PROBLEM DESCRIPTION —
The answer must consist of every record, printed exactly as it stands.
══ SOURCE MATERIAL
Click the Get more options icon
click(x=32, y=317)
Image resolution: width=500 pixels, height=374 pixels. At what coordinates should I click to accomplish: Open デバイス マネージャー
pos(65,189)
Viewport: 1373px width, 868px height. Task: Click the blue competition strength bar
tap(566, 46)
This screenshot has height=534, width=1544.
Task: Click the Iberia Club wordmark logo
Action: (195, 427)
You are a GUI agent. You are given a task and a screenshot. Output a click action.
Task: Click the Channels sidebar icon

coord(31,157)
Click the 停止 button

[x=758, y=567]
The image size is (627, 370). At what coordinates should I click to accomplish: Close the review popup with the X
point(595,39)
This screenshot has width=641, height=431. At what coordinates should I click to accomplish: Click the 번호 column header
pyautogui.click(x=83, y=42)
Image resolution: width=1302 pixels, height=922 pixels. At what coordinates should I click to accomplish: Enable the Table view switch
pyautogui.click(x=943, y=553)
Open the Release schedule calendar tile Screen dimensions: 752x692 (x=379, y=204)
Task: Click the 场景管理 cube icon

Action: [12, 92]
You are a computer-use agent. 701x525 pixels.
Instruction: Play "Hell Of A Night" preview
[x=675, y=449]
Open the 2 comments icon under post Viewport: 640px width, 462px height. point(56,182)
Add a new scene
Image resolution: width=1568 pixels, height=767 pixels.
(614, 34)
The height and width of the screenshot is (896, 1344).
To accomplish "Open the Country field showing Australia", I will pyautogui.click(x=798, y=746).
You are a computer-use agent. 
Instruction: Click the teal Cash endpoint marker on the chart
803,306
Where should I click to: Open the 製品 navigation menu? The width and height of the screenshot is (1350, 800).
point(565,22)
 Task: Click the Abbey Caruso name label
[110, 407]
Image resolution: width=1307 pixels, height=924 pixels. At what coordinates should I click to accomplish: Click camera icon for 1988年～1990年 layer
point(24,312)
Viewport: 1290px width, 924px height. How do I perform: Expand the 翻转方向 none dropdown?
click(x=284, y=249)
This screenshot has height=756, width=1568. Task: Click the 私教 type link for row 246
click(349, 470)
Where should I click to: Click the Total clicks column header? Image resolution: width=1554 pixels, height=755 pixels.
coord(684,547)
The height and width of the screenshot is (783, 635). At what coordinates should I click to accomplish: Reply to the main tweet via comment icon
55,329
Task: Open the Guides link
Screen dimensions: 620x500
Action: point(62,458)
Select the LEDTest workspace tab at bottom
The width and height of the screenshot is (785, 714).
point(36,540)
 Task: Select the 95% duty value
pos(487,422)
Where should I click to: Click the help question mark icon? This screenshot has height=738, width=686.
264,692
════
RESPONSE TO THE EXERCISE —
Click the Get more options icon
click(x=32, y=317)
Image resolution: width=500 pixels, height=374 pixels. At what coordinates should I click to accomplish: Open デバイス マネージャー
pos(65,189)
Viewport: 1373px width, 868px height. Task: Click the blue competition strength bar
tap(566, 46)
This screenshot has height=534, width=1544.
Task: Click the Iberia Club wordmark logo
Action: (195, 427)
You are a GUI agent. You are given a task and a screenshot. Output a click action.
Task: Click the Channels sidebar icon

coord(31,157)
Click the 停止 button

[x=758, y=567]
The image size is (627, 370). At what coordinates should I click to accomplish: Close the review popup with the X
point(595,39)
This screenshot has width=641, height=431. At what coordinates should I click to accomplish: Click the 번호 column header
pyautogui.click(x=83, y=42)
Image resolution: width=1302 pixels, height=922 pixels. At what coordinates should I click to accomplish: Enable the Table view switch
pyautogui.click(x=943, y=553)
Open the Release schedule calendar tile Screen dimensions: 752x692 (x=379, y=204)
Task: Click the 场景管理 cube icon

Action: [12, 92]
You are a computer-use agent. 701x525 pixels.
Instruction: Play "Hell Of A Night" preview
[x=675, y=449]
Open the 2 comments icon under post Viewport: 640px width, 462px height. point(56,182)
Add a new scene
Image resolution: width=1568 pixels, height=767 pixels.
(614, 34)
The height and width of the screenshot is (896, 1344).
To accomplish "Open the Country field showing Australia", I will pyautogui.click(x=798, y=746).
You are a computer-use agent. 
Instruction: Click the teal Cash endpoint marker on the chart
803,306
Where should I click to: Open the 製品 navigation menu? The width and height of the screenshot is (1350, 800).
point(565,22)
 Task: Click the Abbey Caruso name label
[110, 407]
Image resolution: width=1307 pixels, height=924 pixels. At what coordinates should I click to accomplish: Click camera icon for 1988年～1990年 layer
point(24,312)
Viewport: 1290px width, 924px height. How do I perform: Expand the 翻转方向 none dropdown?
click(x=284, y=249)
This screenshot has height=756, width=1568. Task: Click the 私教 type link for row 246
click(349, 470)
Where should I click to: Click the Total clicks column header? Image resolution: width=1554 pixels, height=755 pixels.
coord(684,547)
The height and width of the screenshot is (783, 635). At what coordinates should I click to accomplish: Reply to the main tweet via comment icon
55,329
Task: Open the Guides link
Screen dimensions: 620x500
Action: point(62,458)
Select the LEDTest workspace tab at bottom
The width and height of the screenshot is (785, 714).
point(36,540)
 Task: Select the 95% duty value
pos(487,422)
Where should I click to: Click the help question mark icon? This screenshot has height=738, width=686.
264,692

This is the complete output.